Trucking Industry Braces for Fallout From GM Plant Closings: On November 26, GM announced plans to stop activities at assembly plants in Ohio, Michigan and Ontario in Canada, and in factories in Baltimore and Warren, Mich., that make transmissions for cars and light trucks. This is anticipated to result in layoffs of as many as 14,700 factory and white-collar workers, and to disrupt business for scores of transportation suppliers. GM said the plant closings will save roughly $6 billion a year by the end of 2020, and will free up resources so the company can invest in new autonomous models and electric propulsion technology. “We recognize the need to stay in front of changing market conditions and customer preferences to position our company for long-term success,” GM Chairman and CEO Mary Barra said. Even though the economy is strong, Ford Motor Co. is expected to make similar adjustments in its production capacity in response to changing consumer preferences and elevated costs due to new and higher tariffs.

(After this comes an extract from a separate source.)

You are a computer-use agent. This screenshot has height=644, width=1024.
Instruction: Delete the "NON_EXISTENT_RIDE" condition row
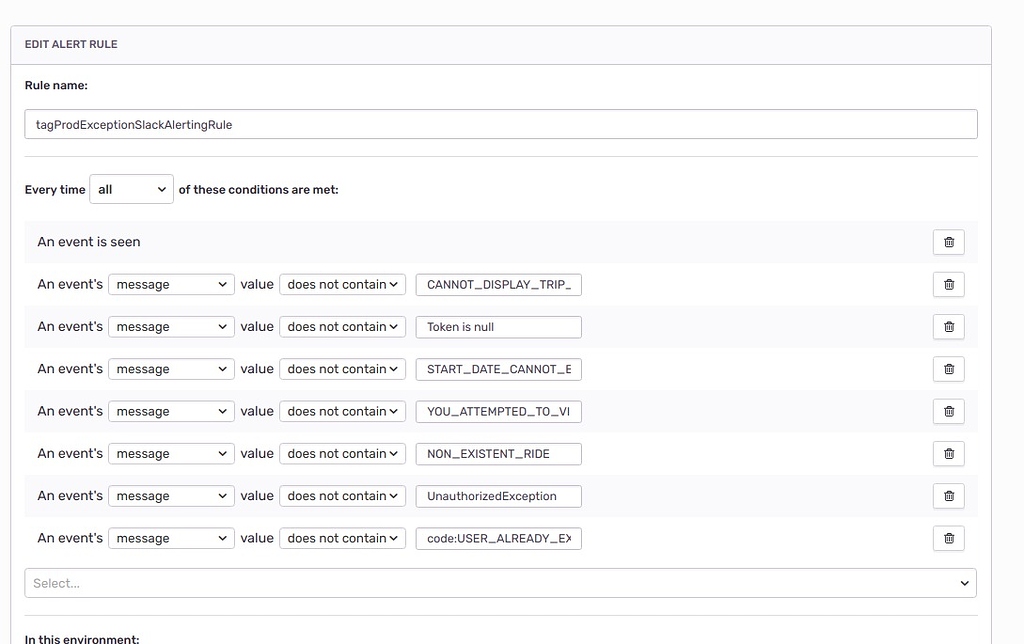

Bob Costello, chief economist for American Trucking Associations, said he has not heard directly from carriers that may be affected by the GM plant closings, and it’s “too early to tell” what the final impact may be. “Overall, light vehicle sales, including SUVs, light trucks and cars, are expected to ease slightly over the next few years, but remain at levels above the average since 2000,” he said. “However, there continues to be a shift in the U.S. away from cars to SUVs and light trucks.” A February report by the Center for Automotive Research documented the change in vehicle preferences showing that sport-utility, crossover-utility and light trucks accounted for nearly two-thirds of all vehicles sold in the U.S. in 2017. “Sales of these high-priced and high-margin vehicles are producing record profits that companies are pouring into new products, processes and technologies,” the report stated.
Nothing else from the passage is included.